▸ **Supplied passage**:

Task 1: Wide-baseline stereo
In this task we simply match two images across wide baselines. Image pairs are selected according to (loose) co-visibility constraints so that at least part of the scene is guaranteed to overlap. To do so we compute a simple co-visibility estimation based on the size of the bounding box containing all the reconstructed points co-visible for every possible pair of images, which we then threshold to generate lists of valid pairs of increasing difficulty. We typically consider about 4-5k image pairs per scene.
Our main evaluation metric is the quality of the estimated poses. We measure them in relative terms, as stereo poses can be recovered up to a scale factor. To measure the accuracy for a given pair of images, we compute the angular difference between the estimated and ground truth translation vectors, and between the estimated and ground truth rotation vectors, and take the largest of the two. We threshold this error to reach a binary decision, e.g. is this estimate accurate at X degrees, and accumulate it over multiple image pairs to compute the "average accuracy". We do this for multiple error thresholds, from 1 to 10 degrees, with a 1-degree resolution. Finally, we compute the area under this curve: this provides a single scalar value that we call "mean Average Accuracy" or mAA, analogously to the mean Average Precision or mAP commonly used in object detection.
Additionally, we compute traditional metrics such as keypoint repeatability or descriptor matching score. As many modern local feature extractors do not have a clear notion of their support region, we compute them from keypoint locations only, using the ground truth depth maps to determine valid/invalid correspondences across images. Note that while generally accurate, we cannot rely on them for sub-pixel accuracy, and they are constrained to non-occluded areas.

▸ **Exercise brief**:
In the wide-baseline stereo passage, how many image pairs per scene are typically considered? The material that follows has nothing to do with this.

▸ **Data segment**:
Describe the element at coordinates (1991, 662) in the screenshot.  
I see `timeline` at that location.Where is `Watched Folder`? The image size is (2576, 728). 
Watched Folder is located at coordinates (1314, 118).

▸ **Finished exercise**:
About 4-5k image pairs per scene.